■ Records from a dataset

=-=-=-=-=

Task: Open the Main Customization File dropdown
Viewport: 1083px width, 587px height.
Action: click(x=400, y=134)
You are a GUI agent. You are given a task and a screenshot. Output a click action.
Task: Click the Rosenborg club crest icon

=-=-=-=-=

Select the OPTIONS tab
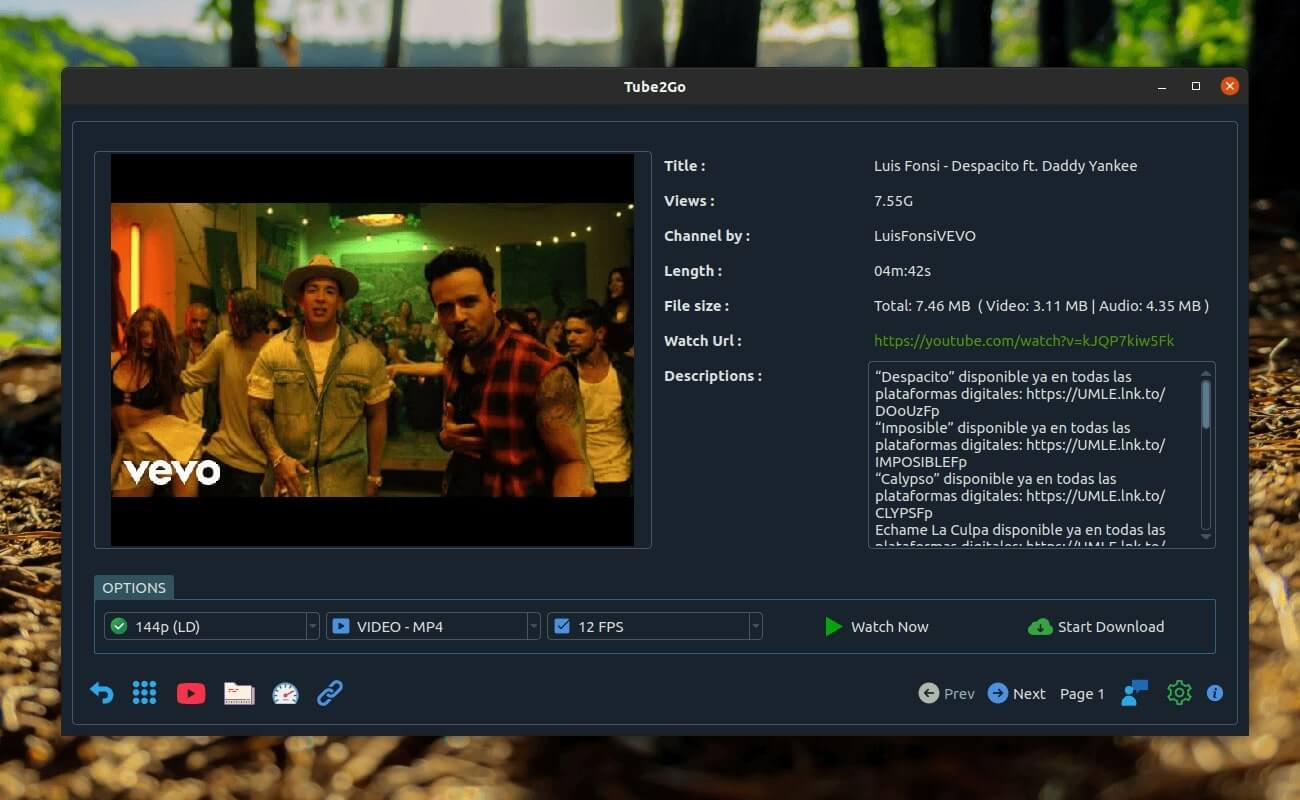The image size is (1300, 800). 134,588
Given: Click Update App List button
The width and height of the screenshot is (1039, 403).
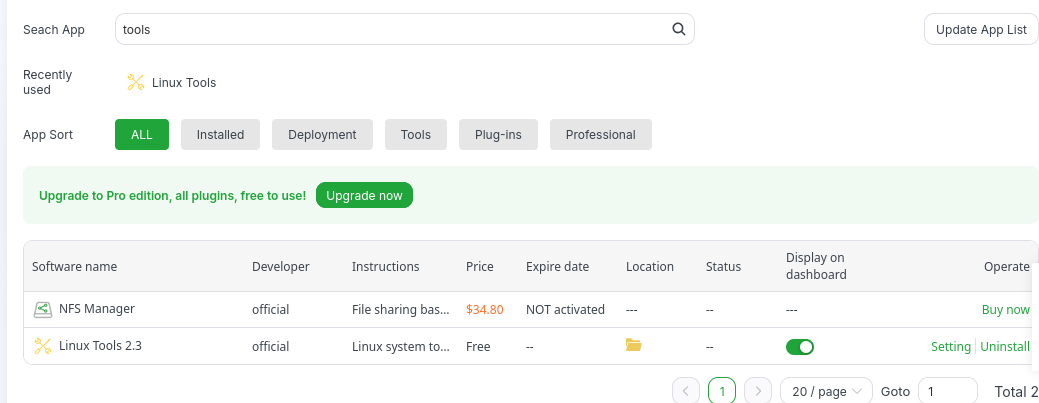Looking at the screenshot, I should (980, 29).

=-=-=-=-=

■ Exercise
Transcribe each line of the data above, unaltered, from the one where "Task: Open the" appears to the one where "Task: Click the Rosenborg club crest icon" appears, inclusive of both.

■ Result below
Task: Open the Main Customization File dropdown
Viewport: 1083px width, 587px height.
Action: click(x=400, y=134)
You are a GUI agent. You are given a task and a screenshot. Output a click action.
Task: Click the Rosenborg club crest icon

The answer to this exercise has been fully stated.